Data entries
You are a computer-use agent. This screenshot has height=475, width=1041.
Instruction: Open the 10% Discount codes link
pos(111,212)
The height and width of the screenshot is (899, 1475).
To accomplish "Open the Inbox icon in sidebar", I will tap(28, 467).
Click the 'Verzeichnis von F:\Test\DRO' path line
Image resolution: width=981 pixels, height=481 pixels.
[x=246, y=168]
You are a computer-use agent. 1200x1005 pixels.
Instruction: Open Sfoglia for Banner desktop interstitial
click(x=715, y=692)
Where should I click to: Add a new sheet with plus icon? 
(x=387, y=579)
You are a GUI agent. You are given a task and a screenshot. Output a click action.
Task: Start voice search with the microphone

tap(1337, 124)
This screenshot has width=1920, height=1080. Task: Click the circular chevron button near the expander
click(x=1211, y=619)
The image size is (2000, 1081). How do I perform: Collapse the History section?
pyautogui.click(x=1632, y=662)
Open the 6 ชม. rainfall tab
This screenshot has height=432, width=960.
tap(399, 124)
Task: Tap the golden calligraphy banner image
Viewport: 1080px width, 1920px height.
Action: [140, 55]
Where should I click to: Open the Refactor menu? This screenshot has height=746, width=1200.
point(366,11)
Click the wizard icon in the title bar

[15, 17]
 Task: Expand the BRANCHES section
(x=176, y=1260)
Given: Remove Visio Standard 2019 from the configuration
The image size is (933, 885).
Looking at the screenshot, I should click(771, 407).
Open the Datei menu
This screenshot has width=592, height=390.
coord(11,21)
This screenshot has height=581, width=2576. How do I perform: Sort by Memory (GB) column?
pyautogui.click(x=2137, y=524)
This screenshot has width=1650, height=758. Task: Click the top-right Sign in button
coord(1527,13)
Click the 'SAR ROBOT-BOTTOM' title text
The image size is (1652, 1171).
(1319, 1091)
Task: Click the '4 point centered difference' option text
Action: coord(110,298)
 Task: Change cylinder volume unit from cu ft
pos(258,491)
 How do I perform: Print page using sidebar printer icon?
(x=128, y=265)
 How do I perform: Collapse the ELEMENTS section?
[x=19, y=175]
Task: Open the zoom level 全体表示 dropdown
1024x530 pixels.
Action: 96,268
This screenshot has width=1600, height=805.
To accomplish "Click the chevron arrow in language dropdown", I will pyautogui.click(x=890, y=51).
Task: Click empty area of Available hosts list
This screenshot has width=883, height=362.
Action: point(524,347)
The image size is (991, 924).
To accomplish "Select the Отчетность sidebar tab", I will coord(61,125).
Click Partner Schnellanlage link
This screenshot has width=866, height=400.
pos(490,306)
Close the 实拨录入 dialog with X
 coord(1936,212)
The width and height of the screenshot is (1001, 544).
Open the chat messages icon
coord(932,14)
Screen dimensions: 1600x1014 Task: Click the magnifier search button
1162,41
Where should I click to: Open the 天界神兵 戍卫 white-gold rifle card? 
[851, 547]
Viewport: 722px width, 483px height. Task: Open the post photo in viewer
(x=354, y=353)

EXERCISE DETAILS – Reproduce every row above verbatim, changing nothing.

RESULT OF THE EXERCISE –
You are a computer-use agent. This screenshot has height=475, width=1041.
Instruction: Open the 10% Discount codes link
pos(111,212)
The height and width of the screenshot is (899, 1475).
To accomplish "Open the Inbox icon in sidebar", I will tap(28, 467).
Click the 'Verzeichnis von F:\Test\DRO' path line
Image resolution: width=981 pixels, height=481 pixels.
[x=246, y=168]
You are a computer-use agent. 1200x1005 pixels.
Instruction: Open Sfoglia for Banner desktop interstitial
click(x=715, y=692)
Where should I click to: Add a new sheet with plus icon? 
(x=387, y=579)
You are a GUI agent. You are given a task and a screenshot. Output a click action.
Task: Start voice search with the microphone

tap(1337, 124)
This screenshot has width=1920, height=1080. Task: Click the circular chevron button near the expander
click(x=1211, y=619)
The image size is (2000, 1081). How do I perform: Collapse the History section?
pyautogui.click(x=1632, y=662)
Open the 6 ชม. rainfall tab
This screenshot has height=432, width=960.
tap(399, 124)
Task: Tap the golden calligraphy banner image
Viewport: 1080px width, 1920px height.
Action: [140, 55]
Where should I click to: Open the Refactor menu? This screenshot has height=746, width=1200.
point(366,11)
Click the wizard icon in the title bar

[15, 17]
 Task: Expand the BRANCHES section
(x=176, y=1260)
Given: Remove Visio Standard 2019 from the configuration
The image size is (933, 885).
Looking at the screenshot, I should click(771, 407).
Open the Datei menu
This screenshot has width=592, height=390.
coord(11,21)
This screenshot has height=581, width=2576. How do I perform: Sort by Memory (GB) column?
pyautogui.click(x=2137, y=524)
This screenshot has width=1650, height=758. Task: Click the top-right Sign in button
coord(1527,13)
Click the 'SAR ROBOT-BOTTOM' title text
The image size is (1652, 1171).
(1319, 1091)
Task: Click the '4 point centered difference' option text
Action: coord(110,298)
 Task: Change cylinder volume unit from cu ft
pos(258,491)
 How do I perform: Print page using sidebar printer icon?
(x=128, y=265)
 How do I perform: Collapse the ELEMENTS section?
[x=19, y=175]
Task: Open the zoom level 全体表示 dropdown
1024x530 pixels.
Action: 96,268
This screenshot has width=1600, height=805.
To accomplish "Click the chevron arrow in language dropdown", I will pyautogui.click(x=890, y=51).
Task: Click empty area of Available hosts list
This screenshot has width=883, height=362.
Action: point(524,347)
The image size is (991, 924).
To accomplish "Select the Отчетность sidebar tab", I will coord(61,125).
Click Partner Schnellanlage link
This screenshot has width=866, height=400.
pos(490,306)
Close the 实拨录入 dialog with X
 coord(1936,212)
The width and height of the screenshot is (1001, 544).
Open the chat messages icon
coord(932,14)
Screen dimensions: 1600x1014 Task: Click the magnifier search button
1162,41
Where should I click to: Open the 天界神兵 戍卫 white-gold rifle card? 
[851, 547]
Viewport: 722px width, 483px height. Task: Open the post photo in viewer
(x=354, y=353)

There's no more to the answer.